Among other things, I found the Army to be very toxic to creativity. I did not do a lot of writing when I was in, though I had purchased a computer. Part of the problem was that I did live in the barracks, and it’s hard having to be in the room and wondering if someone was going to interrupt me for work. I was the only person in my platoon who lived in the barracks, and I often got tagged when one of the other platoons said, “Sorry, we can’t do this.”
But everything was also very structured, rigidly so. I did the training schedule every week, and we mapped out each day, hour by hour and followed that schedule. If we were going to a training site at 1000, that’s where we were.
And no one liked messy of any kind.
I’m messy when I work. Messy, but not disorganized. It’s just a part of my process. Not like a coworker’s desk that I visited a few weeks ago that scared me. I thought if we had an earthquake, he might actually be in danger!
My squad leader always fussed at me because of my desk. At my second duty station, there was a sergeant who would go behind me and straighten up to his standards.

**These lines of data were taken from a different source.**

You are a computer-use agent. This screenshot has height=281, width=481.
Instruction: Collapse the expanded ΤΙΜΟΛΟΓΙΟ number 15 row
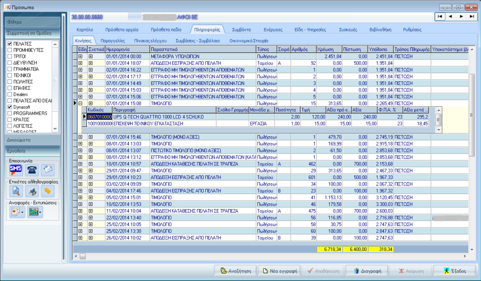pos(80,103)
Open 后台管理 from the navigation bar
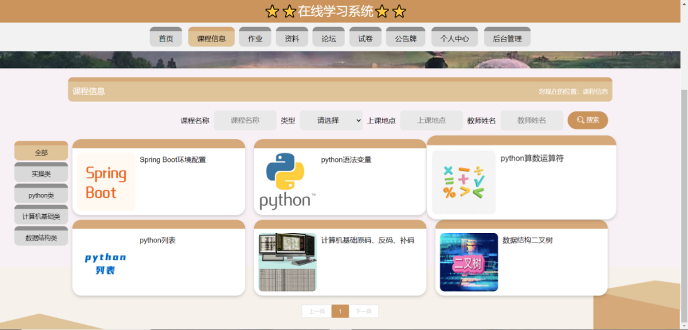 tap(507, 38)
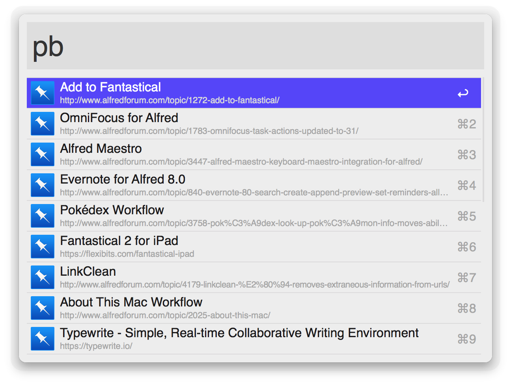Click the ⌘7 shortcut for LinkClean
511x386 pixels.
point(467,278)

Then there was my room in the barracks. It always had to be ready for inspection at any time. There were weird rules like if you had a single magazine, you couldn’t have it sitting on the desk. It had to be put in a drawer. Um, I read library books. What was I supposed to do with them?

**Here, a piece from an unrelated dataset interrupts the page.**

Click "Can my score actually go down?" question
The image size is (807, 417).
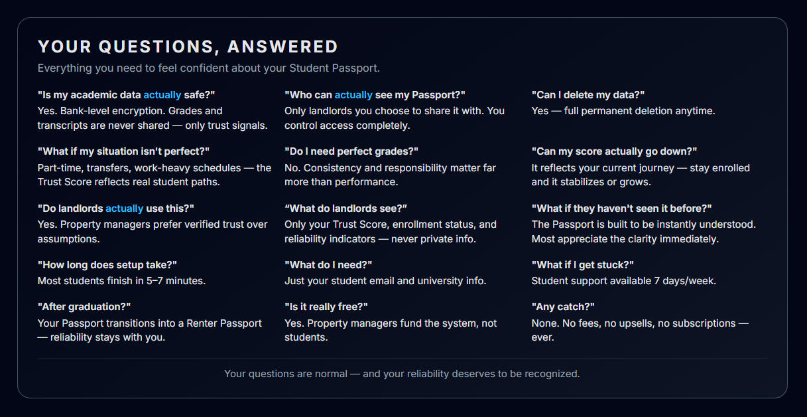coord(614,151)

So even when I went “home” at the end of the day, I couldn’t really be me, and me is important is being creative.
When I got out, it was like all those years of being forced to be so neat exploded, and I got really disorganized and messy. It took a while to rally all that back in to a more normal state.
But because of all this, I always thought I was terribly disorganized. I was completely shocked when a co-writer admired how organized I was.
Sometimes things are not always what they seem!